Attaining circularity in 2036 through sustainable education

The advanced and futuristic school campus of 2035 will be recognized as an example of sustainability in every respect, that is, its buildings, staff work, and the lives of its community members will be perfectly in harmony with the natural world. It will exploit renewable energy sources for all its day to day running, get rid of wastes by means of the most up to, date recycled cycles, and promote healthy living among its inhabitants.

Universities and colleges have been grappling with ecological issues over the years; thus, it is only natural that they should set the trend for the rest of the world. These institutions will certainly be compelled to initiate such a thorough change that apart from becoming super, efficient, they will be so deeply ingrained with the principles and practices of sustainable ecological health that they will be able to sustain them over the long haul.

Harnessing clean energy for resilient infrastructure

Clean energy sources will serve as the foundation for future campuses. Rooftops and open spaces will be occupied by solar PV arrays to provide energy for classrooms, laboratories, and residential units, while wind turbine technology will provide complementary energy through site-specific use of wind gusts; and biomass technologies will feed organic waste back into biomass systems, thus completing energy cycles on-campus.

Curriculum will be central in such campuses. Renewable energy and green technology courses can cover solar cell basics, from module construction to grid-connected systems. Students will model 10 kW solar PV plants in tools like MATLAB and study how performance changes with different insolation levels. Wind energy units will look at turbine generators, site selection, and how to calculate power output, while biomass classes will examine anaerobic digestion in digesters such as KVIC models, producing gas from waste. These hands-on components will equip graduates to design systems capable of 100% renewable supply, helping reduce climate instability.

Energy storage advances, such as lithium-ion batteries scaled for microgrids will ensure uninterrupted supply. Campuses will use smart grids to enhance their electrical distribution systems and reduce electrical losses by 20 to 30 per cent. The result will be lower greenhouse gas emissions and increased resilience against grid failures during severe weather events.

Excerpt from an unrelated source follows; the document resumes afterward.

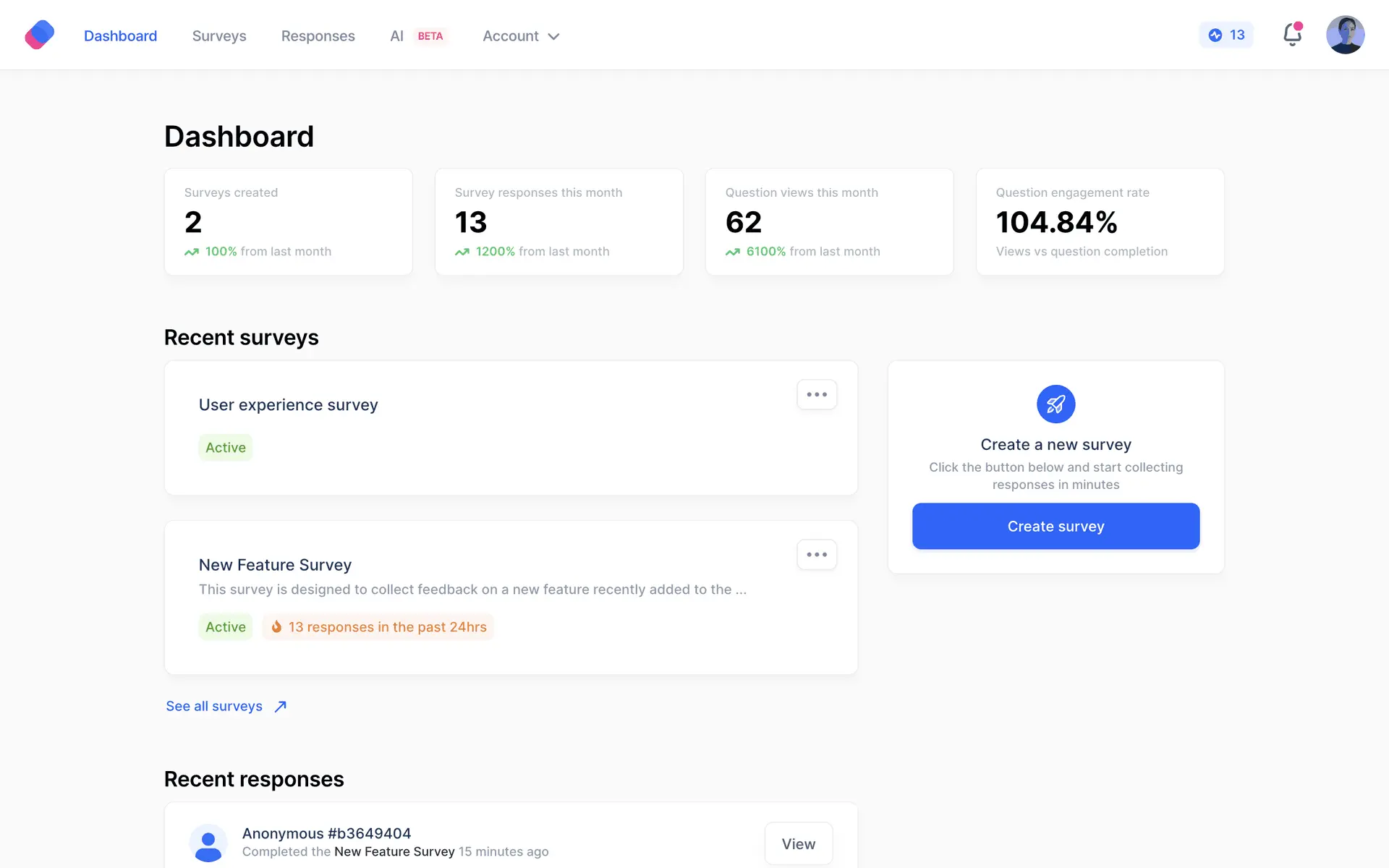Expand the Account dropdown menu
This screenshot has width=1389, height=868.
[521, 36]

Implementing zero waste through circular systems

On zero-waste campuses, trash will be treated as a valuable resource. While a combination of solid waste management practices, such as source segregation, composting, and recycling will divert 95% from landfill disposal, advanced facilities will make building materials from plastic waste, while organic waste can create energy and fertiliser through effective anaerobic digestion.

Environmental science curricula will provide foundational knowledge. Modules on pollution control will examine solid waste causes, effects, and strategies, including marine and thermal pollution impacts. Through conducting audits of their own campuses, students will learn about the dangers of noise and radiation and how to apply those lessons to the real world. Students in the biodiversity conservation unit will examine loss of habitat through case studies of deforestation and urbanization to develop waste management policies that protect local habitats.

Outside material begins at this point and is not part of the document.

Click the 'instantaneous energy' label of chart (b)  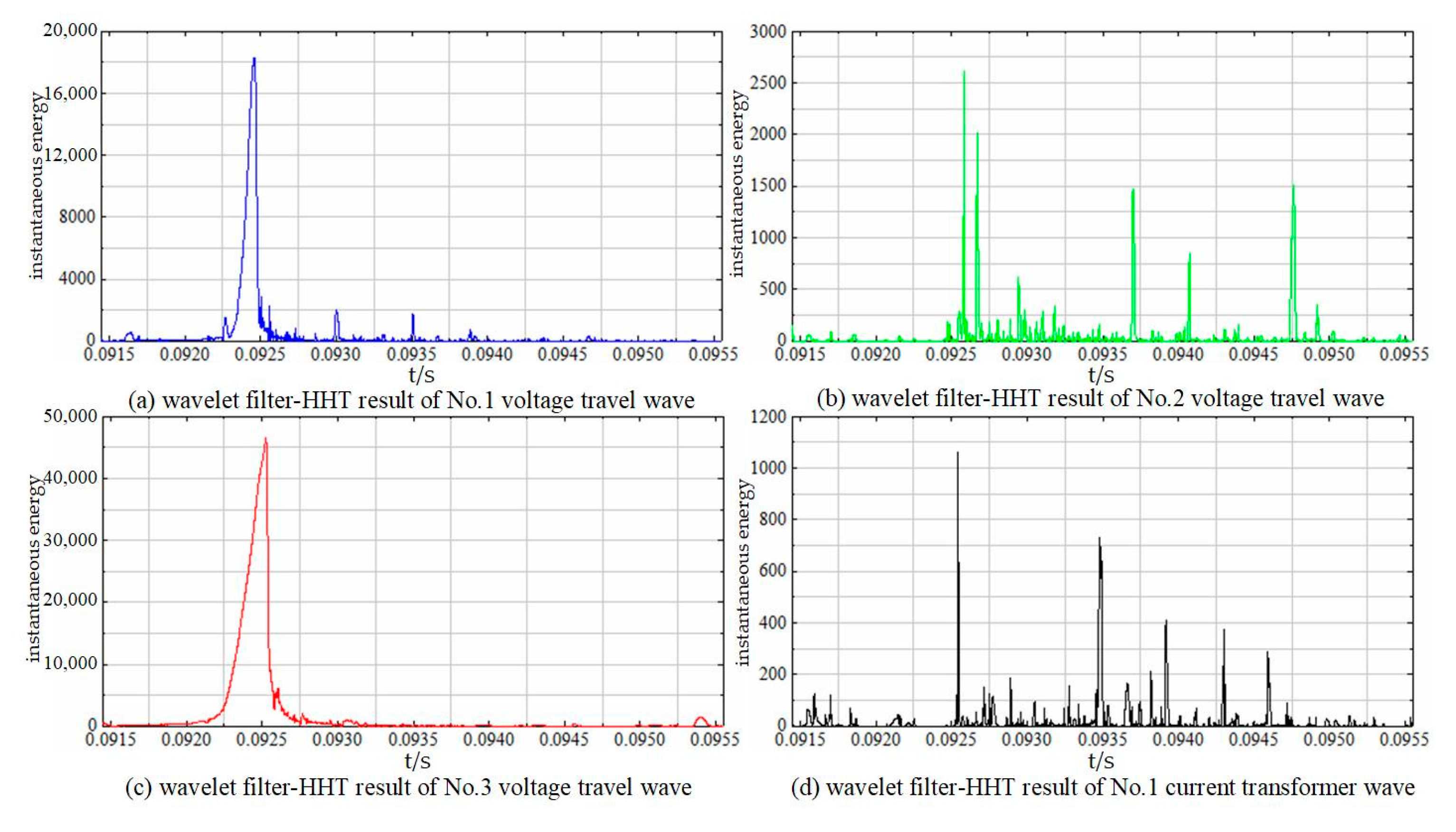738,184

Water conservation will complement this. Harvesting rainwater will enable aquifer recharge. Greywater treatment will enable recycling of greywater for irrigation purposes. Education in watershed management will include principles of hydrology, soil erosion control, and check dams. Practical projects will investigate poor drainage characteristics of soils and recommend amendments to improve permeability and decrease runoff. Campus education will create closed-loop systems, thereby minimizing campuses’ negative environmental impacts.

Regenerative living is going to focus on restoration rather than just sustainability. Among the campus features will be green roofs, permaculture gardens, and biodiversity corridors for both sequestering carbon and providing habitats for animals. Community farm partners who use organic methods, will see all farm management be done with vermicompost and biodynamic fertilizers to naturally enrich the soil without chemicals.

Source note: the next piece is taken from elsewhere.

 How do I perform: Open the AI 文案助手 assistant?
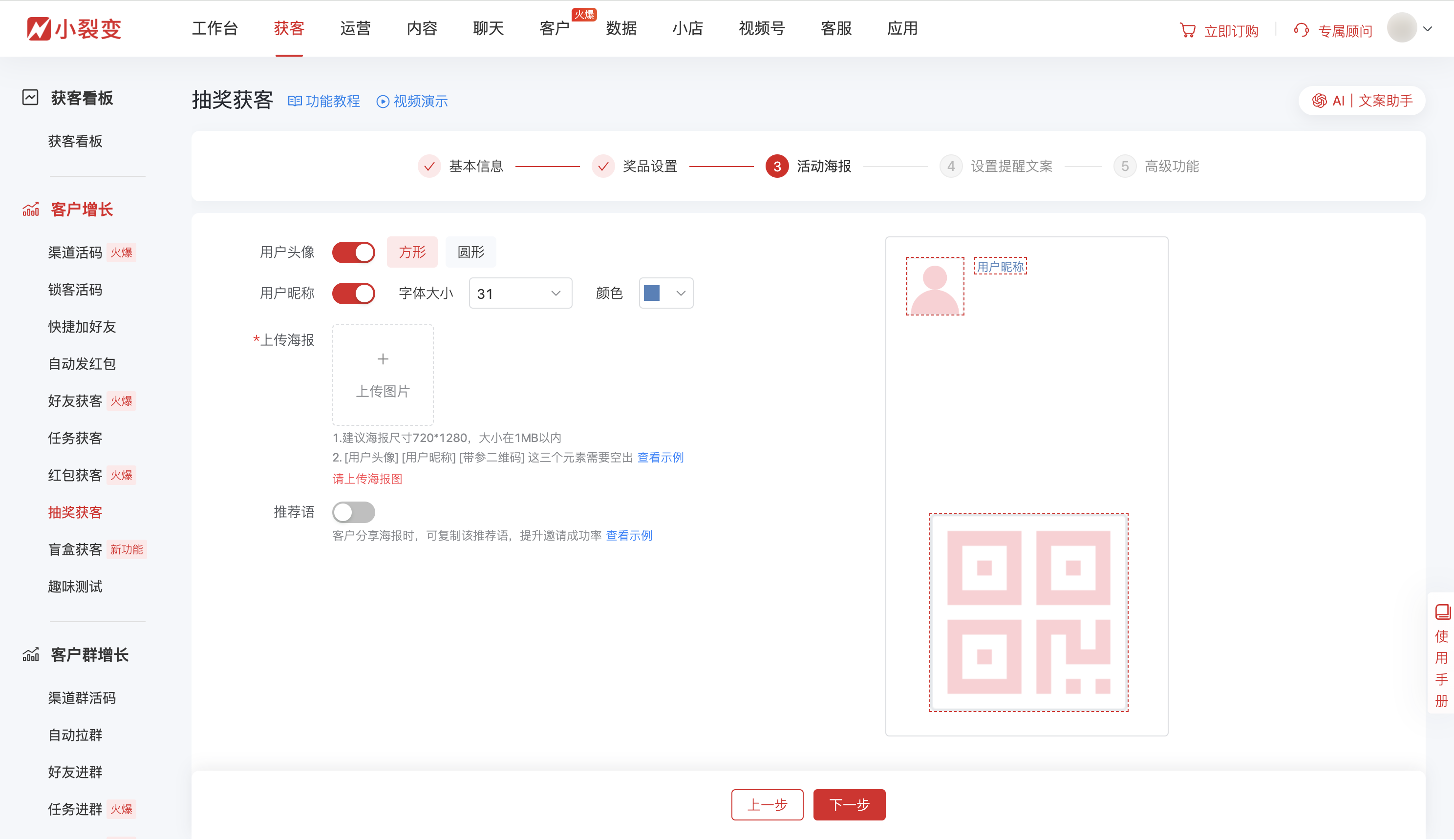pyautogui.click(x=1362, y=101)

The SDG education will be centered on the Sustainable Development Goals, mainly SDG 7 (Affordable and Clean Energy) and SDG 15 (Life on Land).

Students will be taught the impact of climate change on agriculture and come up with climate adaptation solutions such as planting drought, resistant crops. Groups of students will work on marine fishing vulnerability projects wherein they recommend specific actions that would make fishing more resilient.

These classes will teach students how to create an integrated reporting framework to identify the environmental, social, and governance (ESG) metrics they will use to monitor the sustainability of their organizations.

Daily life will reinforce this. Dormitories will use passive solar design for natural heating, while mobility will rely on electric shuttles and bike shares. Health modules in public microbiology will address pollution’s human toll, promote hygiene and well-being. Through these, campuses will regenerate not just land but human connections to nature.

Toward a living laboratory of the future

Education is the major factor that enables our economy and society to evolve in a sustainable manner. By embedding practical, real, world examples like solar inverters and biogas plants into their curricula, schools are providing students with the skills and knowledge that future leaders will require to steer and handle a global sustainability transformation.

Therefore, the campus of 2035 will be a living lab exhibiting how clean energy, zero waste and regenerative living can create just and thriving futures for all.